Could “Uber for Lawyers” Be a Thing and Could It Improve Access to Justice?

In a forthcoming piece in the Buffalo Law Review, I explore whether a sharing economy approach to the delivery of legal services, an “Uber for Lawyers,” could possibly improve access to justice for low- and moderate-income communities and potentially improve job prospects and even job satisfaction in the legal profession.  The article is entitled “Uber for Lawyers: The Transformative Potential of a Sharing Economy Approach to the Delivery of Legal Services.”  

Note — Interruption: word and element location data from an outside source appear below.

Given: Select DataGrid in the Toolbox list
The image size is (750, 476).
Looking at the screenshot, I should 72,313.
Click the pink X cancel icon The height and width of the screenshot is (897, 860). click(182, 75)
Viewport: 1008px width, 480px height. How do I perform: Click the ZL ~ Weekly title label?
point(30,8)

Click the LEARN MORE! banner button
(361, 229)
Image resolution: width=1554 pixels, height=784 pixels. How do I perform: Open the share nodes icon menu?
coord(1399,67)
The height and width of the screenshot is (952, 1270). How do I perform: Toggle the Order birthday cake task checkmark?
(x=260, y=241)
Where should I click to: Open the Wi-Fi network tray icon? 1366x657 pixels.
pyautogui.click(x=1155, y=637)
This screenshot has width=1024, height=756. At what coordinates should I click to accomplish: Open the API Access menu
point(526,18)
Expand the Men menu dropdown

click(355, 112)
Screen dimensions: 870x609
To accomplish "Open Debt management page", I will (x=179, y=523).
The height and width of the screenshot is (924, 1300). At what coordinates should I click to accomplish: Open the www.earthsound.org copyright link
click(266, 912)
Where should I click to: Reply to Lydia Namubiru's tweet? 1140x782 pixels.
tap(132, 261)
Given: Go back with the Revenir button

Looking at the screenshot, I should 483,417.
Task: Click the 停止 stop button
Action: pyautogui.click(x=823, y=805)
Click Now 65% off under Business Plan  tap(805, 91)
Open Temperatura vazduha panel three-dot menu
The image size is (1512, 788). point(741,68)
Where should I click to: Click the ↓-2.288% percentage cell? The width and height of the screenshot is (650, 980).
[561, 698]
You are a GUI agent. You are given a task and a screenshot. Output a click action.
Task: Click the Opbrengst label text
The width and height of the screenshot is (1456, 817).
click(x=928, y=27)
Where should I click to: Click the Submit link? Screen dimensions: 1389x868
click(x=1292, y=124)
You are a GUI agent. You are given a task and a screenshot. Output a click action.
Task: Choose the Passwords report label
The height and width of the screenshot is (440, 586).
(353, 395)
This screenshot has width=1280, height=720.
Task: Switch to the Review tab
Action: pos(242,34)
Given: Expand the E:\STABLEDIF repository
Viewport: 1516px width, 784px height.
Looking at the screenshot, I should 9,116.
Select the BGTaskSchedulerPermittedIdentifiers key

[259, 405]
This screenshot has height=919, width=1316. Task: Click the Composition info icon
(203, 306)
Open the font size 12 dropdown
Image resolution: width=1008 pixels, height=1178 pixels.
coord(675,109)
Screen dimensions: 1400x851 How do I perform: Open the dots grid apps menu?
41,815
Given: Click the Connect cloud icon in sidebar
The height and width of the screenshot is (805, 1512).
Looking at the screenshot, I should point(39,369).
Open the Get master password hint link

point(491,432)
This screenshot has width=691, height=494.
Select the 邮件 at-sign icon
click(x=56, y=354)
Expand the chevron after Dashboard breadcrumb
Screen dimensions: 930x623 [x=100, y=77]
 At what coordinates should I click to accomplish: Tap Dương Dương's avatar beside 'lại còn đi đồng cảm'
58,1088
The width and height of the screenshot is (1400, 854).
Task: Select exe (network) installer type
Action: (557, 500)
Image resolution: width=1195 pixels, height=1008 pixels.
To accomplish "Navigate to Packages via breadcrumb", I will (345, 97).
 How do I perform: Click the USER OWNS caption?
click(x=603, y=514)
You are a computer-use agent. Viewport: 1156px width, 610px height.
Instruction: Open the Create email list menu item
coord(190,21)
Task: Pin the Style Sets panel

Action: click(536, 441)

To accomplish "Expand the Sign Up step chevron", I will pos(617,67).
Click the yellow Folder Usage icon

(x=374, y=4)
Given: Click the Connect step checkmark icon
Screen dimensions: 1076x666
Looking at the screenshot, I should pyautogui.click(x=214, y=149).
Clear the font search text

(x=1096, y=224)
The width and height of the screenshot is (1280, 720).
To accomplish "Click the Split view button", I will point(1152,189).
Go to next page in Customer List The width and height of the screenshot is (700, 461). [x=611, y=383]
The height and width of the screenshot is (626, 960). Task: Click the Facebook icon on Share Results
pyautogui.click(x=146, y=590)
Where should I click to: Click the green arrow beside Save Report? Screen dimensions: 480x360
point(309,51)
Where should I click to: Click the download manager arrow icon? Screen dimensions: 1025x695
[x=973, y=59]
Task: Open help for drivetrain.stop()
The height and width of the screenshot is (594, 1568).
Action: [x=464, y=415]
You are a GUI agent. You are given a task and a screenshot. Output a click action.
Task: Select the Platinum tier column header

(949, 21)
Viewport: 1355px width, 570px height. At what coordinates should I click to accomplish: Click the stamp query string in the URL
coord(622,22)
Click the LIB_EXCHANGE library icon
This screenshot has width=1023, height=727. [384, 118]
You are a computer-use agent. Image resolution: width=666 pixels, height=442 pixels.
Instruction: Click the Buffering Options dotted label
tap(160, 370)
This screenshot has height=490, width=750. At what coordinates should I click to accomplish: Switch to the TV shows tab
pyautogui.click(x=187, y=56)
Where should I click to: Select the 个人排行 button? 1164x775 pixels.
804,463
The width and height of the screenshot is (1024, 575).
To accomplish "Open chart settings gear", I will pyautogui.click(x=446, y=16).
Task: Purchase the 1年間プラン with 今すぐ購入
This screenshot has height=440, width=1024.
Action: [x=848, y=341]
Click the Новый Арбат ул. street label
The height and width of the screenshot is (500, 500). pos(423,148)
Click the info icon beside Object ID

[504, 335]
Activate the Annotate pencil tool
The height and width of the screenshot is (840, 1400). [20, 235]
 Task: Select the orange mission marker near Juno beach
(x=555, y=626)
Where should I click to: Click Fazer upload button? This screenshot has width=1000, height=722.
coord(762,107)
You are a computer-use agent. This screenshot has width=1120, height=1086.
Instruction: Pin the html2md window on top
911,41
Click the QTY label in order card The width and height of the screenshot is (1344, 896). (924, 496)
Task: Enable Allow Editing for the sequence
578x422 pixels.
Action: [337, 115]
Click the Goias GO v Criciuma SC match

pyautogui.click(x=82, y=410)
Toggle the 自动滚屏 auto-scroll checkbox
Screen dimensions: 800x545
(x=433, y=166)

A draft of the article is available now and here’s the link.

Here’s the abstract:

While many industries are facing challenges from new companies employing so-called “sharing economy” models of service delivery, those companies are bringing benefits to consumers while also operating at times in a legal vacuum, where the regulatory infrastructure seems incapable of responding adequately to the need for appropriate oversight that both encourages innovation but builds consumer trust and provides consumer protection.  The legal profession, however, is an industry that has deployed features of sharing economy models for nearly the last two centuries, and, as a result, is an industry that has developed a sophisticated infrastructure for regulating actors within the industry deploying approaches that share sharing economy characteristics, although they have not leveraged new technologies the way sharing economy providers have done to date.  Advances in the delivery of legal services are making a true sharing economy approach closer to reality, however.  Indeed, a technology-enabled, sharing economy approach to the delivery of legal services, if instituted, could bring benefits to consumers seeking such services, while offering the consumer protections that regulation of the legal profession already has in place, sidestepping some of the consumer protection concerns the sharing economy raises. What this Article explores is whether a true sharing economy approach to the delivery of legal services—“Uber for Lawyers”—is a viable model for the legal profession.  It attempts to address the ways in which new, technology-enabled organizations are changing the way in which legal services are being delivered in the United States, with a particular focus on LegalZoom, as well as a new model for the delivery of legal services that offers what I call “Just in Time/Just Enough Services.” Such an approach would (1) be situated within a sophisticated regulatory infrastructure that would encourage innovation while preserving consumer protection and (2) increase access to and affordability of legal services.  It would open up new opportunities for lawyers to exercise their skills and practice their craft. Such an approach might therefore serve the ends of tapping into the latent market for legal services, increasing access to justice, and improving both lawyer job satisfaction as well as employment prospects.